#ClassicsaDay #ClassicalChristmas Week 2
This marks the third year running that the Classics a Day team made Christmas music the December theme. I guess that makes it a tradition. When it comes to the music of the season, there’s plenty to choose from. Since the 1100s composers have written sacred music for Advent and Christmas — and plenty of songs and dances for the secular winter feasts, too.
The challenge is to post a classical work that’s related to Christmas in some fashion. I further limited myself to selections I haven’t posted before in December. As you’ll see, there is more to holiday music than “Sleigh Ride” or “Messiah.”

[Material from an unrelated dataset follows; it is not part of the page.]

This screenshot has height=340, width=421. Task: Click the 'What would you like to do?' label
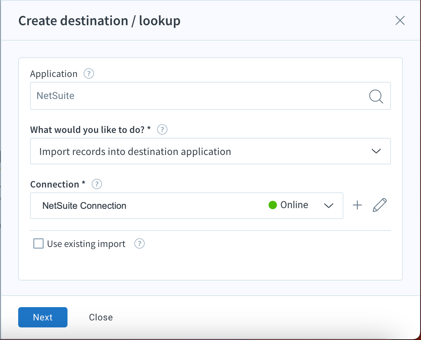click(x=90, y=130)
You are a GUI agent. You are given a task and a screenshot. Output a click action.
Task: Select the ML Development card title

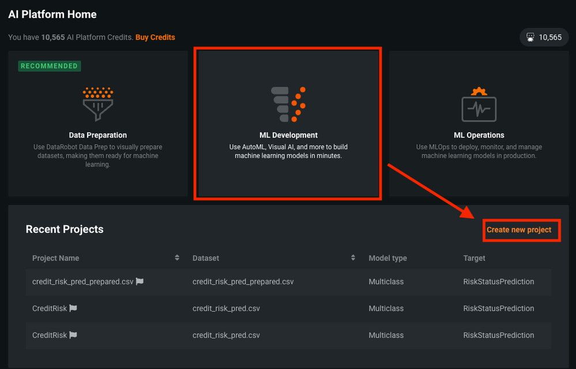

Here are my #ClassicsaDay posts for the second week of #ClassicalChristmas
12/9 Ralph Vaughan Williams: Fantasia on Christmas Carols
RVW’s work was premiered at the Three Choirs Festival in 1912. It’s a medley of traditional carols collected by Vaughn Williams and Cecil Sharp a few years earlier.
12/10 Eric Whitacre; Little Tree
American choral composer Whitacre wrote this carol in 1996, while still a student at Julliard. The text is based on a poem by e e cummings.
12/11 Pyotr Illyich Tchaikovsky: Christmas Waltz
The “Christmas Waltz” is actually the December entry in Tchaikovsky’s “The Seasons” Op. 37b. This set of 12 piano pieces was published in monthly installments in a Russian music magazine.
12/12 Paul Hindemith; The Long Christmas Dinner
The setting for Hindemith’s 1963 one-act opera is a Christmas dinner table. It depicts 90 years of holiday meals as generations of family members come and go from the table.
12/13 Edward Elgar; A Christmas Greeting, Op. 52
Elgar completed this work while visiting Rome in December 1907. The poem is by his wife, Alice.